If yes, please read my article Moving to Spain from the USA
When I first glanced at the email, my heart stopped.
“Dear Karen, We are pleased to inform you that your application has been approved. Please note, you have ONE MONTH from today to pick up your visa, otherwise, it will be cancelled.”
OMG! I reread the email a few times and immediately sent a screenshot to my dear Spaniard friend Alfredo with the caption, “I am moving to Spain.”
Those five words were the realization that my dreams of living in Spain really were coming true. And I loved repeating them over and over for the next several weeks.
(Off we go Spain!)
Spain was my soul home. My favorite country of the nearly 60 I had already visited. The place I kept going back to. Every time I left, my heart hurt a little bit. I was so in love with this beautiful, diverse country and its people.
Luckily, I worked remotely for a travel company and was able to work from Spain for about half the year. As one of the original digital nomads, I followed the Schengen laws to the letter to make sure I was never overstaying. However, my corporate job required that I was a US resident so I couldn’t really turn my life upside down and just move to Spain immediately. But it was always in my thoughts.
Ultimately I quit the corporate job and started my own travel company, specializing in building unique, tailor-made Spain itineraries for my clients. Nothing was keeping me anchored in California anymore and it made perfect sense to move to Spain! I made this decision one beautiful winter night in Madrid and promised myself I would not change my mind.
(The dawn of my new home: Spain)
My Spanish non lucrative visa
Nevertheless, moving abroad anywhere is never easy. For starters, moving there would require me to apply for a visa that would allow me to stay in the country longer than the 90 days typically allowed. I knew I would be applying for a spanish non lucrative visa, but Spain’s visa process is somewhat notorious and complicated, filled with red tape and infamous Spanish bureaucracy.
Expensive legal and certified translations.
Ever-changing rules set by the individual consulates.

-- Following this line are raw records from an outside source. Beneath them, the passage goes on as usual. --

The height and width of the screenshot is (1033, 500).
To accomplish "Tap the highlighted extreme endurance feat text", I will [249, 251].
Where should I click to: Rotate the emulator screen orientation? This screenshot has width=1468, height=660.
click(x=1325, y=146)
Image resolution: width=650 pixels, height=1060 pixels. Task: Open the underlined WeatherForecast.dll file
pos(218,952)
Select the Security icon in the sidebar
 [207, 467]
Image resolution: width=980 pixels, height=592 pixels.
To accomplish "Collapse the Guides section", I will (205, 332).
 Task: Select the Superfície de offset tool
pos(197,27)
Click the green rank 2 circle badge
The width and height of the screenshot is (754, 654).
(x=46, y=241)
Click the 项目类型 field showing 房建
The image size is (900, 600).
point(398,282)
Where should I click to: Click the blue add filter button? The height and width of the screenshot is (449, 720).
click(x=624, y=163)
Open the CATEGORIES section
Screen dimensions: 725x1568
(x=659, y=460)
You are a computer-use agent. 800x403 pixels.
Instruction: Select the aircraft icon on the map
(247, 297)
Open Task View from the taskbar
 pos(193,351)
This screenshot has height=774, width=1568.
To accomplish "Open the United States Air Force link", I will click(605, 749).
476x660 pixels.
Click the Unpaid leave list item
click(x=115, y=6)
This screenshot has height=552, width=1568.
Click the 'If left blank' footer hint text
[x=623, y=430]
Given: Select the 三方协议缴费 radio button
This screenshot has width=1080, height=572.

Visas being denied for no apparent reason.
I joined expat in Spain communities online to hear stories from those who had been through the process. You name it, someone had a frustrating tale to share about it on the internet.
If I was really going to do this, I needed to make sure I did it 100% right and on just one try, as the process for a Spanish non lucrative visa is so expensive and time-consuming.
Basically, I needed professional help!
My friend Alfredo urged me to reach out to David Ruiz to help me with the process. Alfredo had used David’s services to secure Spanish residency for a family member and had a great experience. I took Alfredo’s, who is a very trusted friend, advice and I emailed David. Right off the bat, I was impressed with the response and the answers to my questions and concerns. I had no doubts that I wanted David to help me with this process.
Since I was in Spain at the time, David and I decided to meet face to face to go over all of the paperwork. That way, I’d be 100% prepared when I flew back to San Francisco to get everything else ready for my appointment. He had all of my official translations done, and helped me organize all of the paperwork as well as fill out all of the application forms.
When I finally left Spain to head back to California for my visa appointment, I was totally prepared, thanks to David.
(One of the last pictures I took as a “tourist”… now I’m a legal Spanish resident!)
My appointment at the Spanish Consulate in San Francisco went incredibly smoothly (the woman working at the consulate even complimented me for being so prepared). Exactly two weeks after my appointment with the consulate, my visa was approved. And just over a little over a month later, I was on a one-way flight to Madrid, this time for good.
Arriving in Spain as a new resident felt nothing like arriving in Spain as a traveller. Not only did I need to get everything in order to start my new life here (simple things such as buying a coffee grinder to more complex things such as finding an apartment and signing a lease), but the Spanish government also has several procedures one must do to secure their residency card. As always, David had my back, helping me make the proper appointments at the extranjeria in Aluche to making sure all of the documents that I needed to present were correct. Thanks to him, my Aluche experience was smooth and I had my Spanish residency card (TIE) before I knew it.
Moving to Spain has proven to be one of the best decisions I’ve ever made. The quality of life here is just better, and more in sync with my preferred way of living. My travel business is thriving, and I can confidently tell my clients that I am the one to make their Spanish travel dreams come true. My information is always first-hand, and the itineraries I craft just keep getting better and better! My weekends are spent exploring Spain off the beaten path. Just last weekend I was in the beautiful town of Albarracín. I am doing what I love both personally and professionally, and I couldn’t be more excited about where life in Spain will take me.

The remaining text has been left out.